■ AIM OF THE TASK ■
Produce as output only the lines below starting at the line with "[تونس على مفترق" and continuing through the line with "[prev-page] (186, 1724)", each one exactly as written.

■ TASK INPUT ■
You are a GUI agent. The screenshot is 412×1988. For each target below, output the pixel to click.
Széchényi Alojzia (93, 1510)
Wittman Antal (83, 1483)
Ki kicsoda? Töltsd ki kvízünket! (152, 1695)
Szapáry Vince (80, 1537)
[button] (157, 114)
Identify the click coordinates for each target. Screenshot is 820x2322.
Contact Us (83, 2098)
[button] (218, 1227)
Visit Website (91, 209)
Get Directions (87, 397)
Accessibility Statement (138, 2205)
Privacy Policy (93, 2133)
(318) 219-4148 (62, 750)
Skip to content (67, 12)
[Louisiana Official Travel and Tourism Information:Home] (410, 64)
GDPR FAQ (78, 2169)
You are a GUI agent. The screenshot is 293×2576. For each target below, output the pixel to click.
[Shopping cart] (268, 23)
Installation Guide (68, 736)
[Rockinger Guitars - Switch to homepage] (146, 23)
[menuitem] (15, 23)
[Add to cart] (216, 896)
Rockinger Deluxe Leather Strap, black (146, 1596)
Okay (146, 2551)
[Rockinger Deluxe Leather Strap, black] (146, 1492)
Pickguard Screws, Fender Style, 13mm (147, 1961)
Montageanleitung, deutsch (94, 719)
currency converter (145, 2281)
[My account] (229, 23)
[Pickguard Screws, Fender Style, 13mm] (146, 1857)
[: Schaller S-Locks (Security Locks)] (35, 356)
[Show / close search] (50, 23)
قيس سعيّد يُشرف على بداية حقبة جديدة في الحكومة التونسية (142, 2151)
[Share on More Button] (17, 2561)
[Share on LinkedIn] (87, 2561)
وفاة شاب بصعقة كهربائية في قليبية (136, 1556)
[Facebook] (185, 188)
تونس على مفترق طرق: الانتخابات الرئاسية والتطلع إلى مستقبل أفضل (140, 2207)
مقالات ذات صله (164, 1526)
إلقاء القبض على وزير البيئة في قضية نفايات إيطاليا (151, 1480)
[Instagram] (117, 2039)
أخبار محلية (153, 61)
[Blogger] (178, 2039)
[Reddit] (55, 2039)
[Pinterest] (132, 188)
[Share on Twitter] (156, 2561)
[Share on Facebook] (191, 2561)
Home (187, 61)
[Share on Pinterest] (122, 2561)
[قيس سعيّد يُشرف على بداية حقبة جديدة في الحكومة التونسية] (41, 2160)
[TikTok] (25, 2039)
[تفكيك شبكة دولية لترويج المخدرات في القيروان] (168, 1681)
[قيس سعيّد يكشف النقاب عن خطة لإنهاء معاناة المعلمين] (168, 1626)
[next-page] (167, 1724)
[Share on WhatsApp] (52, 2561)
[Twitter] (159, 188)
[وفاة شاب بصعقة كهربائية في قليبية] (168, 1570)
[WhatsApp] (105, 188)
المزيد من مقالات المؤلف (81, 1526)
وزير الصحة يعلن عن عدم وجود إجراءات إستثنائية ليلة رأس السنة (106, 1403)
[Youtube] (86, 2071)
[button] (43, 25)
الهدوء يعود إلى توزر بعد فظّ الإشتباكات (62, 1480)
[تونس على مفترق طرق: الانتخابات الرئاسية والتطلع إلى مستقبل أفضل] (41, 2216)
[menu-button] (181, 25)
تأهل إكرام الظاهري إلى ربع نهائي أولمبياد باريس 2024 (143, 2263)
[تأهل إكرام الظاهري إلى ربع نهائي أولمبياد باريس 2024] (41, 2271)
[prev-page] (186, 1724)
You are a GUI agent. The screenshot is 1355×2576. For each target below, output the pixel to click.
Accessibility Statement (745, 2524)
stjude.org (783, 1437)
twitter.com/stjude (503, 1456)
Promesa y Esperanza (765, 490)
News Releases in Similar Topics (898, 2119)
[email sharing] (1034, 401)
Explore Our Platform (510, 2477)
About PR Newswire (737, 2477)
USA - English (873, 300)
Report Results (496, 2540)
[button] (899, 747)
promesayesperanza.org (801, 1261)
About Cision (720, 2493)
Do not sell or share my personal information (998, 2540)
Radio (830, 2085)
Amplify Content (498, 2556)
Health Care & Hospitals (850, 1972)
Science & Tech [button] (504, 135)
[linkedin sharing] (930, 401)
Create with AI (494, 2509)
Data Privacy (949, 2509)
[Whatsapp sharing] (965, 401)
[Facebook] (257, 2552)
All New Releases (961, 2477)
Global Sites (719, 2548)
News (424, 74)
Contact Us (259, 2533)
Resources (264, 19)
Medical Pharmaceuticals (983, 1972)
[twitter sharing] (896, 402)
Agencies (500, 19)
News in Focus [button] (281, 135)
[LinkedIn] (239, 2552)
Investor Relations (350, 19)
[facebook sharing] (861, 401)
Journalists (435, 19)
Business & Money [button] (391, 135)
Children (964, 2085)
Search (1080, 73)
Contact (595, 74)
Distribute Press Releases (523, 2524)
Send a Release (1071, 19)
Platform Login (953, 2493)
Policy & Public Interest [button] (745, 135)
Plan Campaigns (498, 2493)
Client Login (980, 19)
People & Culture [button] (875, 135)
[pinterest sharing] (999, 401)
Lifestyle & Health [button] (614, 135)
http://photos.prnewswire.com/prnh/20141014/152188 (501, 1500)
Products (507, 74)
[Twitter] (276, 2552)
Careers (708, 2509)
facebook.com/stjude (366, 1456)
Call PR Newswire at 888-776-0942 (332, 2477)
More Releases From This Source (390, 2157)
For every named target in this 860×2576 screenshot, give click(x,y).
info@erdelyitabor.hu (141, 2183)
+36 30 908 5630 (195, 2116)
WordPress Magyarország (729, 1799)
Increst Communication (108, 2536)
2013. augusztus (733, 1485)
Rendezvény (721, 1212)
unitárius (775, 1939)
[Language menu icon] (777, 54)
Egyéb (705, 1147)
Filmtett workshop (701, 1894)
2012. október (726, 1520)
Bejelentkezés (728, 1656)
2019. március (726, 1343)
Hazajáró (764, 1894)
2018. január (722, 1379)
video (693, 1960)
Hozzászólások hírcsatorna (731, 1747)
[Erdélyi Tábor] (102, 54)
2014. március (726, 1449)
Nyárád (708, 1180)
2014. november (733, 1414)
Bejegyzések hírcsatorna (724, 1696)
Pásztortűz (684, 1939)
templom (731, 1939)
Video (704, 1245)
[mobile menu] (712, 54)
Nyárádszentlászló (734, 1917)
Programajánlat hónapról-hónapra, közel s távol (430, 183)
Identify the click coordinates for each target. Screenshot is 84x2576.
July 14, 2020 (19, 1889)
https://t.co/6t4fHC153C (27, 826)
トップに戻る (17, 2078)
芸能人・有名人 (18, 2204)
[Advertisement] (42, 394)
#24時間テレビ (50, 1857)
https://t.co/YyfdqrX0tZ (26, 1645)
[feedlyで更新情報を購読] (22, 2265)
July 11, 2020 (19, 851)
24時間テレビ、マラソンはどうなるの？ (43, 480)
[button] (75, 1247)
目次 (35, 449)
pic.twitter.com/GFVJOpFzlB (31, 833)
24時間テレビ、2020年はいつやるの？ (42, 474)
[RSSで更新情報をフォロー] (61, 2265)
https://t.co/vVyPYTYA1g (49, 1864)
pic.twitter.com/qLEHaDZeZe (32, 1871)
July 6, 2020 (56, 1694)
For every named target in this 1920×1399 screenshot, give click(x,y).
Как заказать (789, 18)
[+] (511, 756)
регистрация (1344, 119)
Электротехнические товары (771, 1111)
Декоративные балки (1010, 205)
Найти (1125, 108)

■ RESULT FOR THIS TASK ■
[تونس على مفترق طرق: الانتخابات الرئاسية والتطلع إلى مستقبل أفضل] (41, 2216)
[menu-button] (181, 25)
تأهل إكرام الظاهري إلى ربع نهائي أولمبياد باريس 2024 (143, 2263)
[تأهل إكرام الظاهري إلى ربع نهائي أولمبياد باريس 2024] (41, 2271)
[prev-page] (186, 1724)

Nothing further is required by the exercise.